Output the exact lines that start at the one containing "The height and width of the screenshot is (485, 555)." and continue to the last line of the entries below; do not output pictures.
[[ Data supplied open ]]
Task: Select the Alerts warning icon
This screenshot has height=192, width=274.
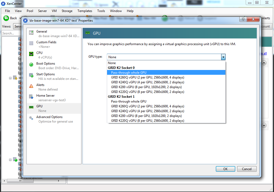Action: (x=32, y=86)
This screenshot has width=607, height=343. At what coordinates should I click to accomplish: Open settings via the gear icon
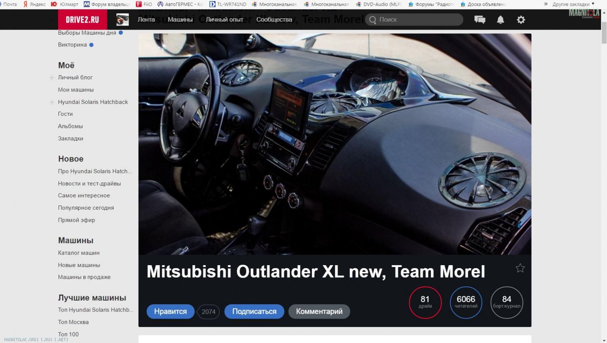(521, 20)
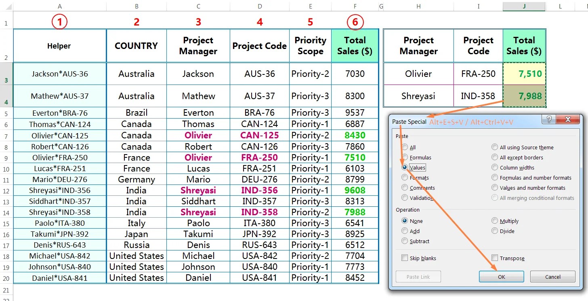Image resolution: width=588 pixels, height=301 pixels.
Task: Select the Comments paste option
Action: pos(404,187)
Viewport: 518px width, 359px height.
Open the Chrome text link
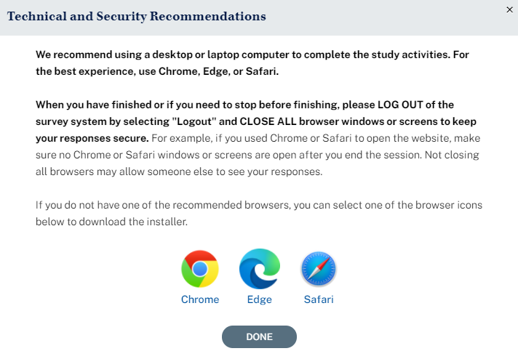click(200, 299)
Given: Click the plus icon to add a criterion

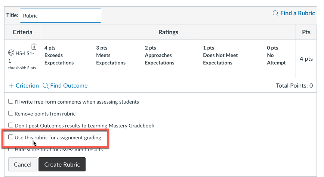Looking at the screenshot, I should pyautogui.click(x=11, y=86).
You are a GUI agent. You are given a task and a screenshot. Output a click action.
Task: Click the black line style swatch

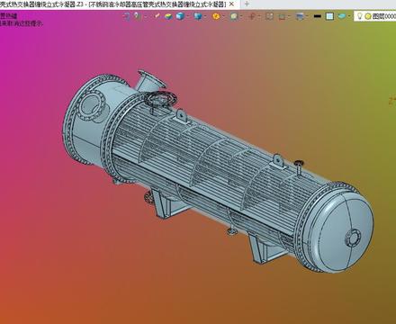pos(317,16)
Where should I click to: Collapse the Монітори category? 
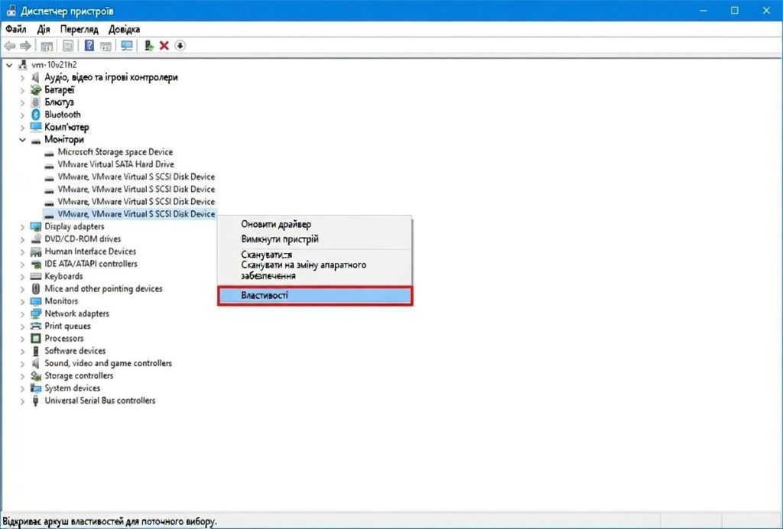tap(22, 140)
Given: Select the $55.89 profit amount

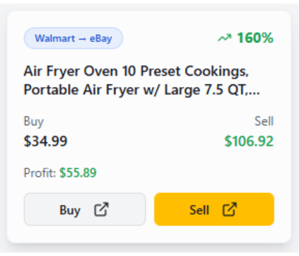Looking at the screenshot, I should 78,173.
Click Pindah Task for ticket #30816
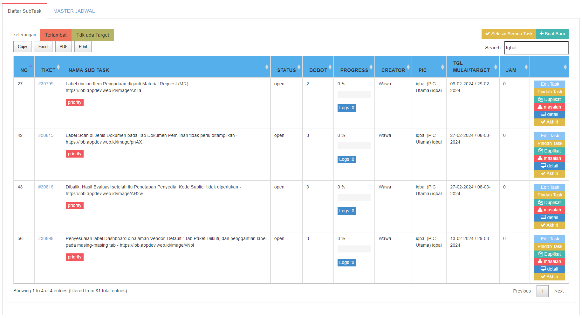 [x=549, y=195]
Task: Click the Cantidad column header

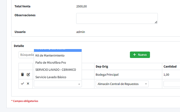Action: (170, 67)
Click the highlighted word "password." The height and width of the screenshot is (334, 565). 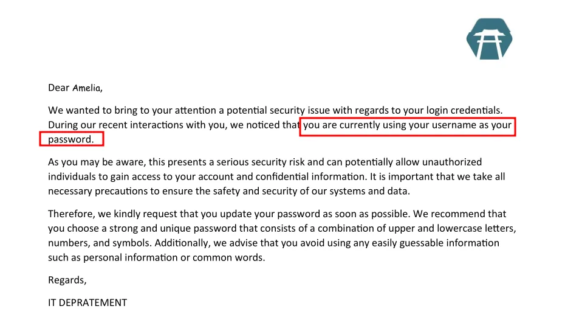pyautogui.click(x=71, y=139)
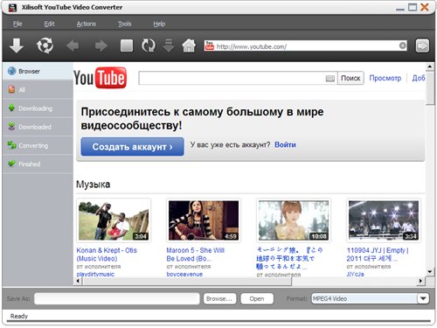Go back with the left arrow icon
437x328 pixels.
tap(73, 45)
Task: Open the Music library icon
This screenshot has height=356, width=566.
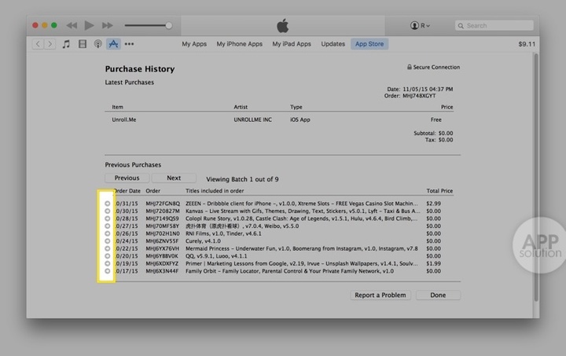Action: click(x=67, y=44)
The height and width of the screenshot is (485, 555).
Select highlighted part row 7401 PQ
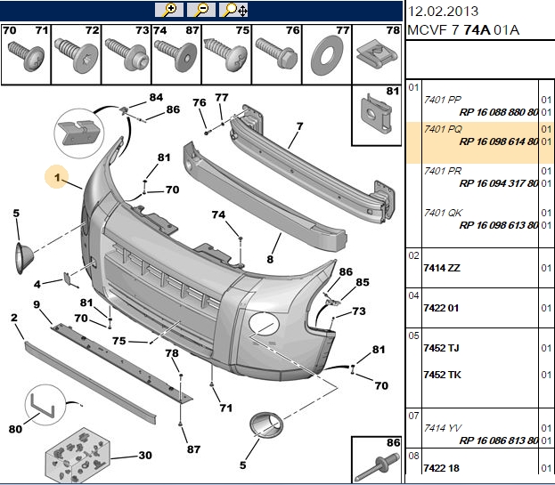pos(480,142)
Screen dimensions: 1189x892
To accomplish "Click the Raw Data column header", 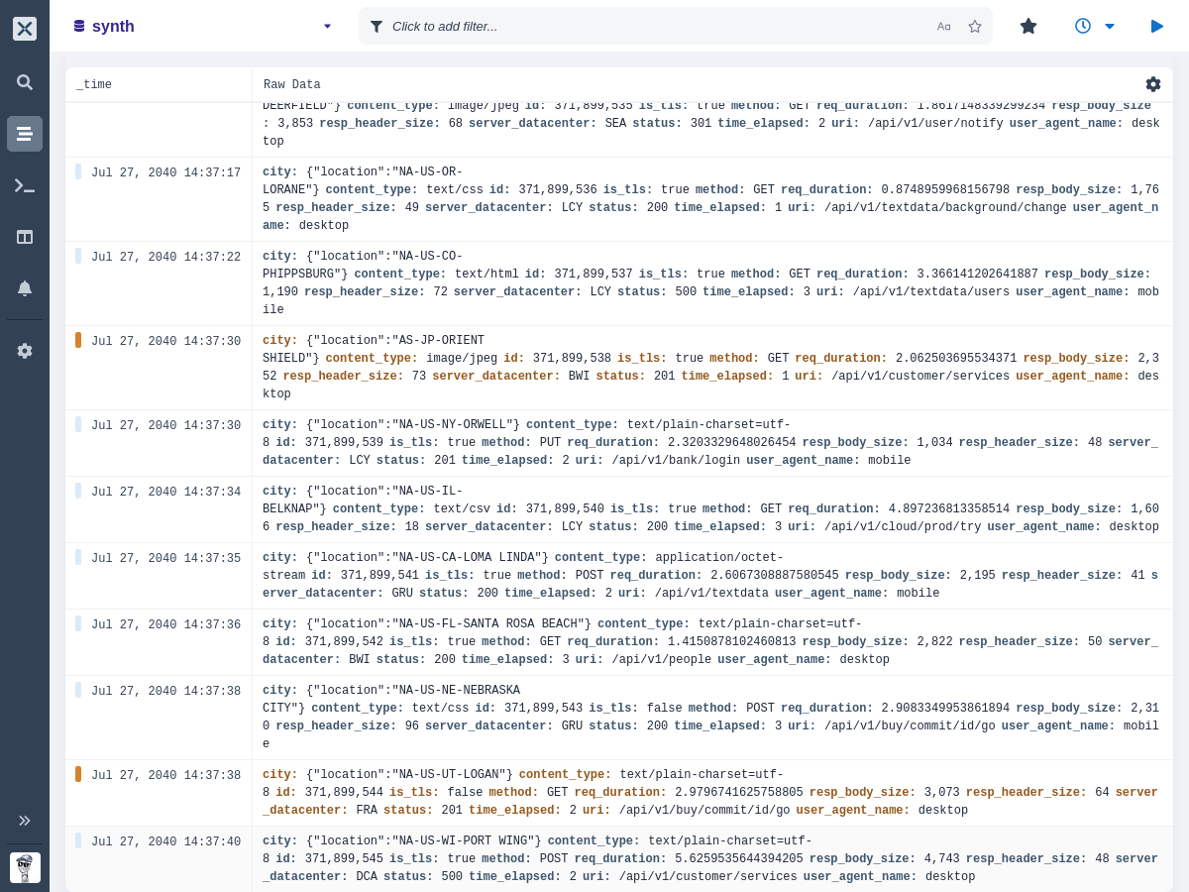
[[ Data supplied closed ]]
■ Completed exercise
The height and width of the screenshot is (485, 555).
Select highlighted part row 7401 PQ
pos(480,142)
Screen dimensions: 1189x892
To accomplish "Click the Raw Data column header", 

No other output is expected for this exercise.